Reproduce each of the following items verbatim, leaving out the pictures.

[Given information]
— Begin —

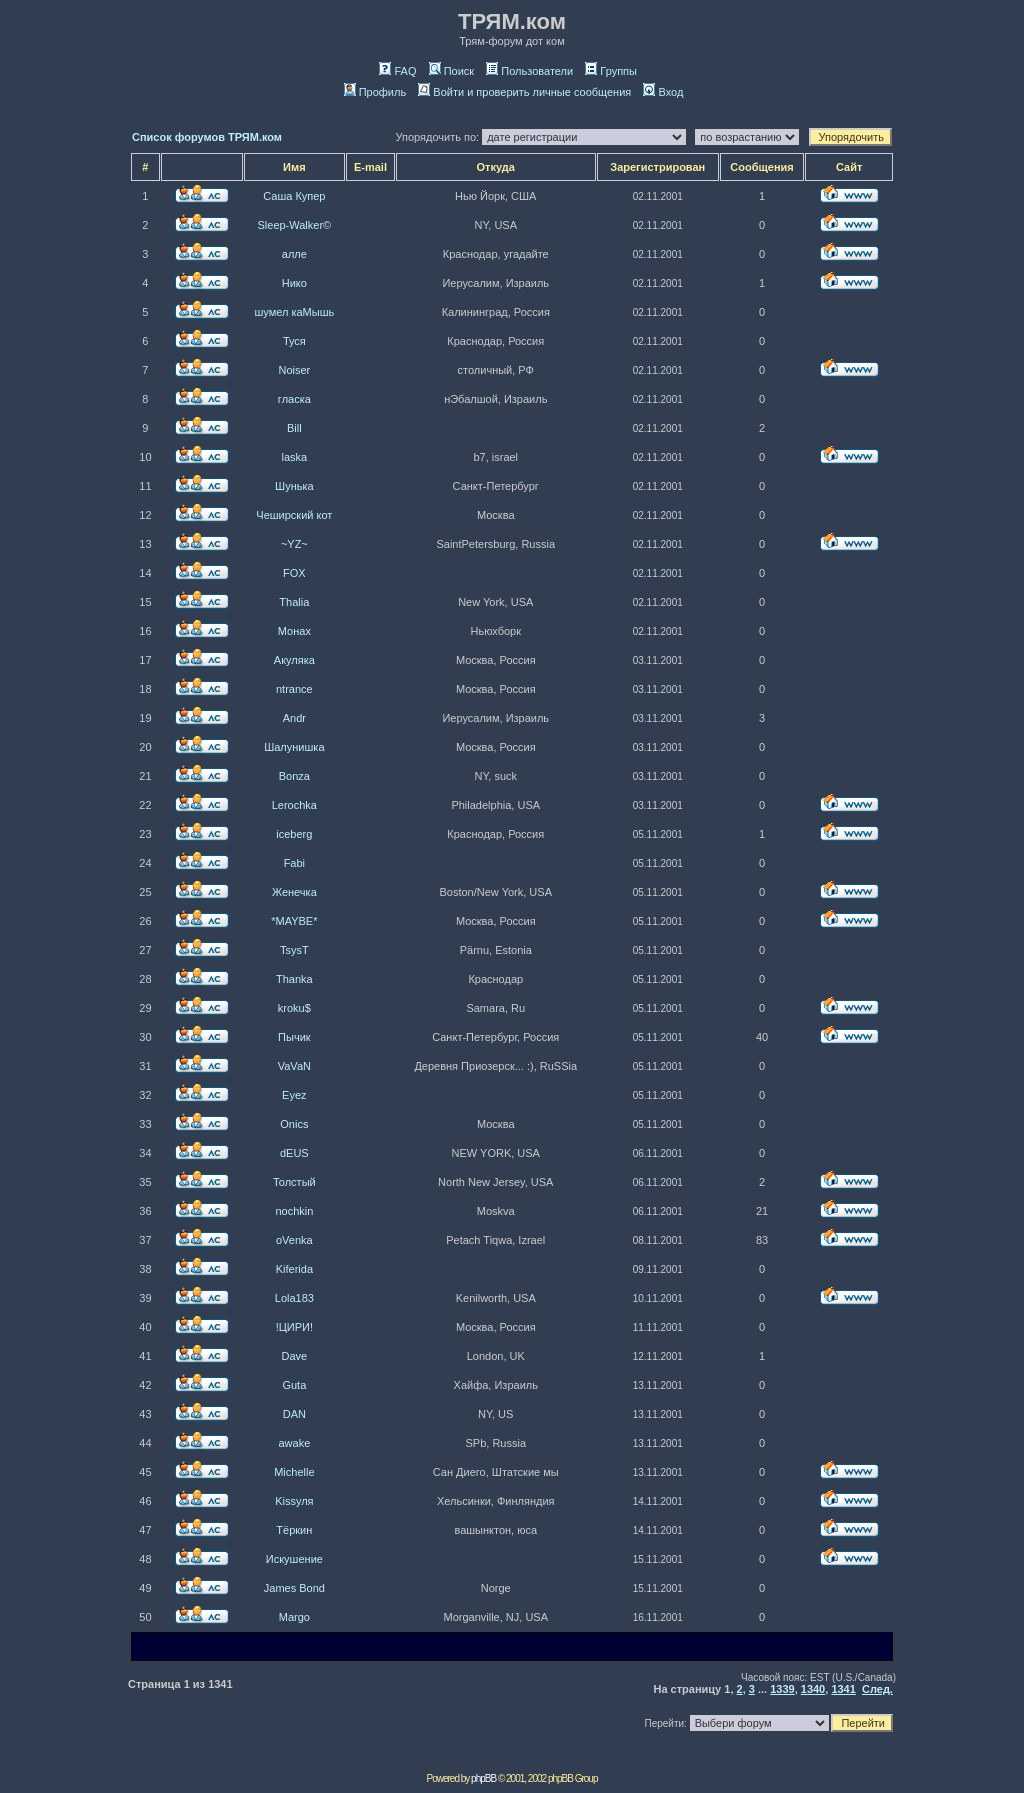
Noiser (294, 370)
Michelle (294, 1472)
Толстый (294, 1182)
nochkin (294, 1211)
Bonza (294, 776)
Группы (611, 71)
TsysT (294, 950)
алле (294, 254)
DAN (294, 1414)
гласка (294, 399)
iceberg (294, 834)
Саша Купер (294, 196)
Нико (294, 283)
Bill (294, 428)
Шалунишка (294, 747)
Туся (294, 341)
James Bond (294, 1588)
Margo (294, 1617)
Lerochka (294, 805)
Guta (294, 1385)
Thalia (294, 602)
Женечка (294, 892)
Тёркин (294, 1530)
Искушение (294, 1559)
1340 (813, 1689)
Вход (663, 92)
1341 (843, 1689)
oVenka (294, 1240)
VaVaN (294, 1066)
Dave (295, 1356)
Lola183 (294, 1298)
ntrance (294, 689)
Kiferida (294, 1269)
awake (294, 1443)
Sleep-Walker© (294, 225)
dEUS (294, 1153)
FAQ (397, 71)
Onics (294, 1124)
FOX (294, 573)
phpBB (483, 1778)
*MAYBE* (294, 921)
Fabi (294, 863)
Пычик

— End —

[Full solution]
Noiser (294, 370)
Michelle (294, 1472)
Толстый (294, 1182)
nochkin (294, 1211)
Bonza (294, 776)
Группы (611, 71)
TsysT (294, 950)
алле (294, 254)
DAN (294, 1414)
гласка (294, 399)
iceberg (294, 834)
Саша Купер (294, 196)
Нико (294, 283)
Bill (294, 428)
Шалунишка (294, 747)
Туся (294, 341)
James Bond (294, 1588)
Margo (294, 1617)
Lerochka (294, 805)
Guta (294, 1385)
Thalia (294, 602)
Женечка (294, 892)
Тёркин (294, 1530)
Искушение (294, 1559)
1340 (813, 1689)
Вход (663, 92)
1341 (843, 1689)
oVenka (294, 1240)
VaVaN (294, 1066)
Dave (295, 1356)
Lola183 (294, 1298)
ntrance (294, 689)
Kiferida (294, 1269)
awake (294, 1443)
Sleep-Walker© (294, 225)
dEUS (294, 1153)
FAQ (397, 71)
Onics (294, 1124)
FOX (294, 573)
phpBB (483, 1778)
*MAYBE* (294, 921)
Fabi (294, 863)
Пычик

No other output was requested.